1341 Possible role of mTOR signaling pathway in radiation dermatitis

Radiation dermatitis is a common cutaneous side effect after radiotherapy. It also occurred in some patients receiving fluoroscopy-guided interventions such as percutaneous coronary intervention. The pathophysiology of radiation dermatitis is complex, but may be associated with vasculopathy, chronic inflammation and fibrosis. The mTOR signal is important to regulate the development of vasculopathy, chronic inflammation, and fibrosis; however, its role in in radiation dermatitis is not well understood. This study aims to investigate the role of mTOR in radiation dermatitis. A retrospective study was carried out at the Kaohsiung Veterans General Hospital, a tertiary medical hospital in Southern Taiwan. Patients with diagnosis of radiation dermatitis between 2011 and 2022, with available pathological specimens were included. Clinical parameters were collected. Expression of S6K1 protein, a downstream substrate of mTOR pathway, was measured by immunohistochemistry in skin tissue. We also analyzed the clinical findings and pathological features. The results showed that mean age of the 9 (M:F=9:0) patients was 62.1-year-old. The characteristic histopathology features include bizarre fibroblasts (100%), fibrosis/sclerosis (100%), telangiectasia (89%), and loss of cutaneous appendages (100%). Marked decreased or loss CD34+ stromal cells were recorded in 6 cases (67%). S6K1 protein showed intranuclear enhancement in the epidermal keratinocytes, grading as intense (67%), moderate (22%) and mild (11%).
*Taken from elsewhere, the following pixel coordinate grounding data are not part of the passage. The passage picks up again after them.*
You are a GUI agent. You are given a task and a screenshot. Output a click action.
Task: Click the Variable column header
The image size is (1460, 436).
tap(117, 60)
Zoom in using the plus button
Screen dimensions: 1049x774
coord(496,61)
The overall S6K1 expression is stronger in radiation dermatitis than that in normal skin control and inflammatory skin control (atopic dermatitis). S6K1 expression appears to be associated with the size of the clinical ulcer, although statistical significance was not reached. This pilot study demonstrates that mTOR signaling pathway may be involved in the pathophysiology of radiation dermatitis although more case numbers are warranted to validate it.